Miami - A Florida state court jury heard opening statements on Tuesday in the largest accounting negligence lawsuit ever to go to trial, with attorneys for a defunct mortgage company’s bankruptcy trust accusing PricewaterhouseCoopers LLP of performing negligent audits that contributed to the multibillion collapse of Colonial Bank at the peak of the housing crisis.
An attorney for the trust set up in the wake of Taylor Bean & Whitaker Mortgage Corp.’s 2009 bankruptcy told jurors that the Big Four firm should pay over $5.5 billion in damages for failing to detect a multiyear fraud carried out by top Taylor Bean executives involving funds deposited in Colonial accounts from mortgage loans that either didn’t exist or that other investors already purchased. Taylor Bean was the largest customer of Colonial’s mortgage lending division, which used PwC as the bank’s auditor.
The trial marks the most high-stakes case ever presented to a jury over a question that has long-vexed the accounting industry, namely what circumstances are required for an auditor to be responsible for detecting fraud.
According to Steven Thomas of Thomas Alexander Forrester & Sorensen LLP, if PwC hadn’t signed off on Colonial’s books, then executives at Taylor Bean not involved with the fake mortgage scheme could have put a stop to it before the company went bankrupt. Former chairman Lee Farkas and five other executives were convicted on related criminal charges, with Farkas sentenced to 30 years in federal prison.
“Year after year, Pricewaterhouse didn’t do their job, they didn’t follow the rules and they failed to detect the fraud,” Thomas said during his opening statement, according to a Courtroom View Network webcast of the trial.
The mortgage company’s demise ultimately forced the Federal Deposit Insurance Corp. to step in and shut down Colonial, resulting in $4.2 billion in cleanup costs and the sixth largest banking failure in U.S. history. A separate lawsuit filed by the FDIC against PwC is pending in Alabama federal court and is scheduled for trial early next year.
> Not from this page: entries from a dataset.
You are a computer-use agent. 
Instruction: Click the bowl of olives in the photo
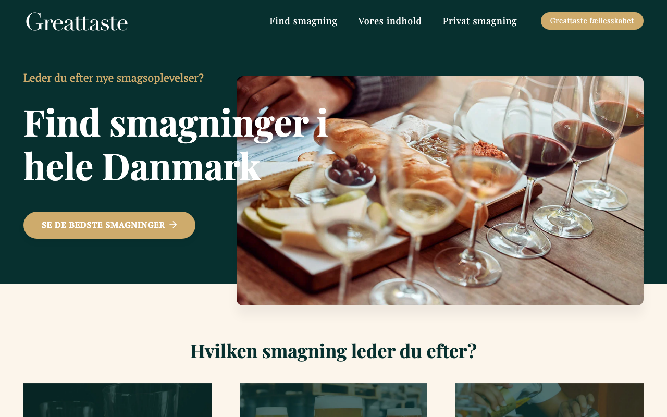coord(351,175)
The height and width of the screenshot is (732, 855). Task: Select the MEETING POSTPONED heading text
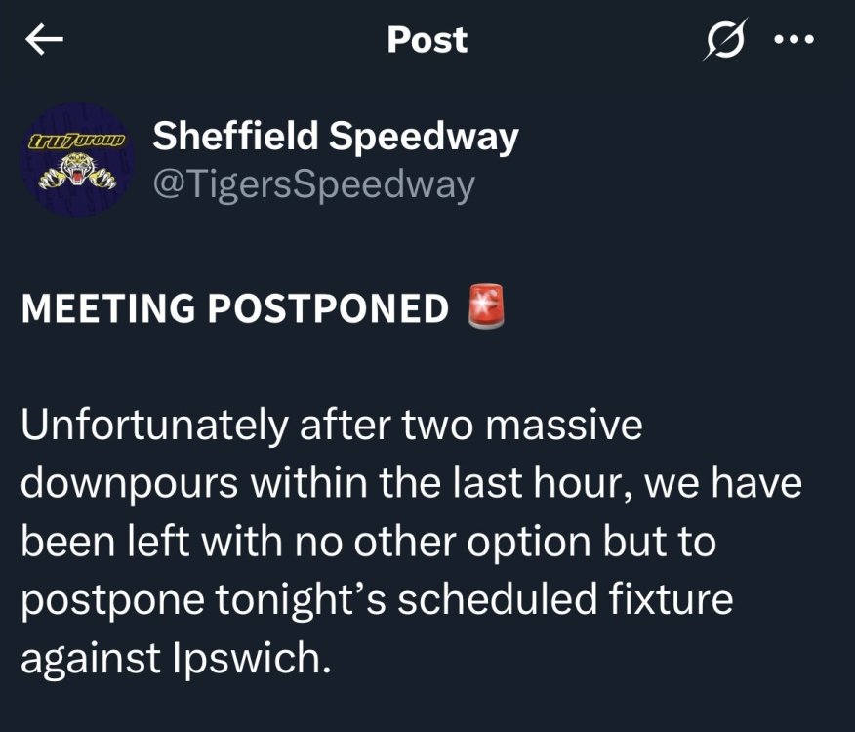[235, 308]
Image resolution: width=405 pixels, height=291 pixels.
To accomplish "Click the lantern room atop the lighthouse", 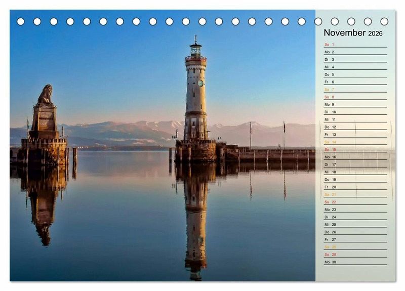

Taylor Bean’s bankruptcy trust reached a confidential settlement with their own accounting firm Deloitte & Touche in 2013.
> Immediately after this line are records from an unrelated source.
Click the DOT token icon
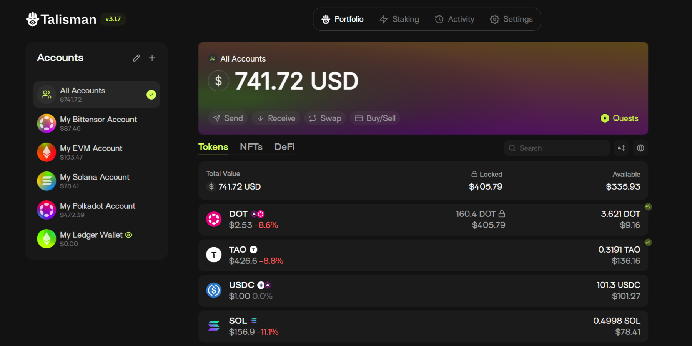 tap(214, 219)
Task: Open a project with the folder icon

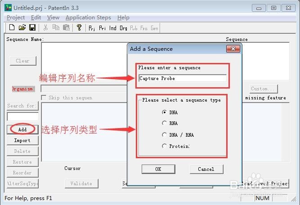Action: click(22, 27)
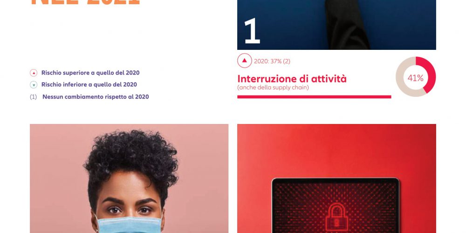This screenshot has height=233, width=466.
Task: Click the text Rischio inferiore a quello del 2020
Action: pos(89,85)
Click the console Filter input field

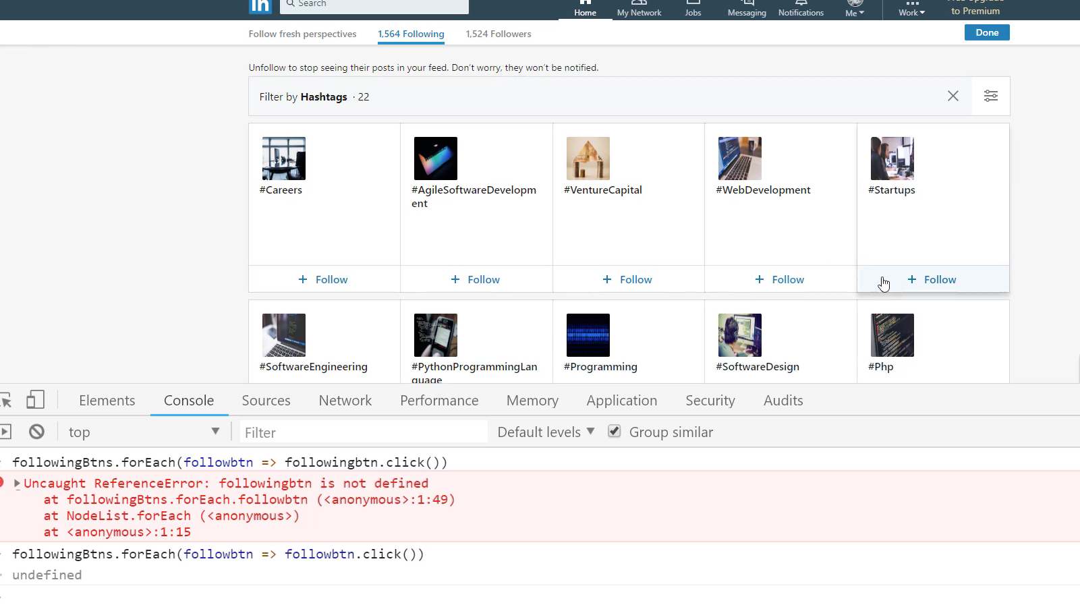(364, 432)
PwC has argued that even properly performed audits don’t necessarily catch carefully concealed frauds, and that collusion between Colonial and Taylor Bean executives made their actions particularly difficult to detect. The company also claims the illegal conduct by Taylor Bean’s top brass renders their bankruptcy trust unable to collect damages under Florida law.
During her opening statement on behalf of PwC, Beth Tanis of King & Spaulding repeatedly referred to the “criminals” in charge of Taylor Bean, emphasizing the term over and over throughout the duration of her remarks and in her accompanying visual aids.
“Remember, Taylor Bean’s owner and half of its board of directors were criminals,” Tanis said. “They didn’t rely on Pricewaterhouse’s audit report because they knew about the fraud they were committing.”
Thomas argued that Farkas’ fraudulent activity, which went back as far as 2002, could have been easily caught if PwC had properly scrutinized Taylor Bean’s accounts at Colonial before certifying them. Rather than take Colonial’s word about the integrity of the accounts, Thomas said PwC should have been more proactive in verifying that information on their own and inspecting records directly.
"PricewaterhouseCoopers failed to do its job because they relied on unsigned contracts and just needed one phone call,” Thomas said.
However Tanis told jurors that Colonial maintained an entire department whose sole responsibility was detecting fraud, which she argued wasn’t PwC’s assignment when they were hired by Colonial.
"Colonial Bancgroup every year hired PwC to audit its financial statements. Colonial Bancgroup did not hire PwC to conduct a fraud audit," Tanis said.
Taylor Bean’s trustee, Neil Luria, was the first witness called to the stand, and he testified throughout the day on Tuesday afternoon and Wednesday.
The trial before Miami-Dade County Circuit Judge Jacqueline Hogan Scola is expected to take six weeks to complete, and the full proceedings are being webcast live and recorded gavel-to-gavel by CVN.
The plaintiffs are represented by Thomas Alexander Forrester & Sorensen LLP and Texas firm Ackels & Ackels LLP, along with local Florida firms Gamba Lombana & Herrera, Gonzola Dorta PA, and Berger Singerman LLP.
PwC is represented by King & Spalding attorneys from New York, Washington DC, Georgia, California and North Carolina, along with local Florida counsel from Sedgwick LLP, Kenny Nachwalter PA, and White & Case LLP.
The case is Taylor Bean & Whitaker Plan Trust v. PricewaterhouseCoopers LLP, case number 2013-33964-CA-01, in the Circuit Court for the Eleventh Judicial Circuit of Florida.